In today’s world you can’t be to safe while shopping online. Here are some quick things you can do to verify a website is safe.
1. SSL – If a site asks for sensitive data (credit card details, home address etc.), make sure it’s encrypted with SSL. The easiest way to know if it is is by checking the URL – SSL protected sites start with https:// You can also click the lock to verify who is generating the security. If its “Let’s Envrpt” (a free SSL certificate supplier) it may not be as trustworthy as say “Cloudfare” or “Verisign”.
2. Detailed information – You can be alarmed if you can’t find any information on who the seller is, how to reach them, what kind of services they provide the shop’s terms of service or privacy policy. It’s the same situation with the offered product/service – the more details and photos, the bigger chance it’s a reliable shop. Typos in anything are always a tell tale sign of fraud.
3.Safe payments – Look for payment companies logo (e.g. Visa, MasterCard, American Express, Paypal). If they offer other options (Bitcoin, Zelle, Cash App etc) that’s OK.,But if that is all they offer, I would be careful.
4. Whois – Whois is a great tool for looking up historical information of any website – IP address, name server, registrar and screenshot history.

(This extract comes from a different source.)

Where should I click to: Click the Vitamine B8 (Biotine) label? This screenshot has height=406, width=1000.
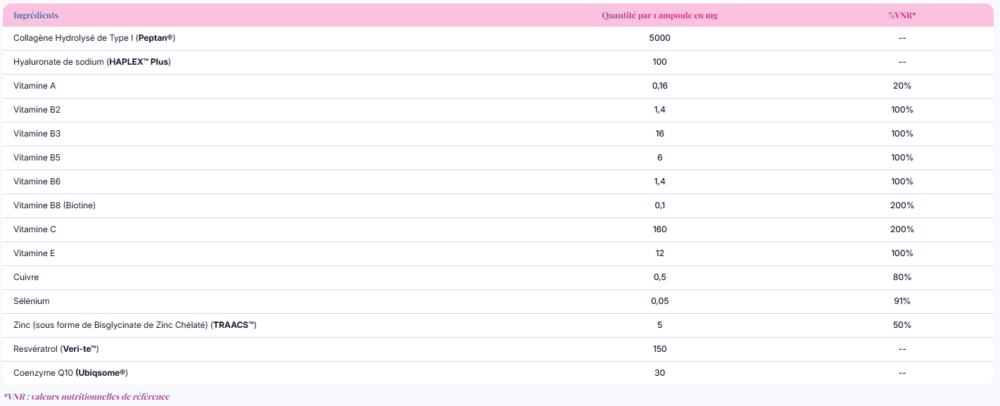[x=54, y=205]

5. Alexa & PageRank – Alexa lets you see a site’s popularity, other sites that link to it, queries that drive traffic to it and details about who visits the site (age, education, gender). Page rank, PageRank is a numeric value that represents how important a page is on the web. When one page links to another page, it is casting a vote for the other page. The more votes that are cast for a page and the higher PR number, the more important the page is.
6. Blacklist – Fraud or spam websites can be blacklisted to warn others of a suspicious sites. If a site shows up once on a blacklist, it might be an error, but if it’s labeled as spam by majority of servers, then you can be pretty sure it is in fact one. Most paid virus scanners check these auto magically, Like Norton, AVG, Avast, SecureMac or my personal lightweight favorite Bitdefender!
7. Webarchive – Check https://www.archive.org – A company claims it’s been in the e-business for 10 years? Webarchive lets you check what the site looked like years ago and if the merchant is telling the truth.
8. Internet opinions and reviews – Not 100% trustworthy as merchants can write fake reviews, but googling for opinions is always a good idea. Some tools like Web of Trust even rate sites by their trustworthiness, vendor reliability, privacy and child safety.
9. Check Email Addresses – Different email addresses than the website like firstcrownfirearms@gmail.com instead of sales@firstcrownfirearms.com.
10. Call them or check Google maps- Phone numbers that do not work, Whatsapp or Google Voice VIOP phone numbers as only point of contact, No address for physical location, Address when Googled leads to a building that is currently for sale are all dead giveaways.
We hope this helps make the internet a slightly better place for all!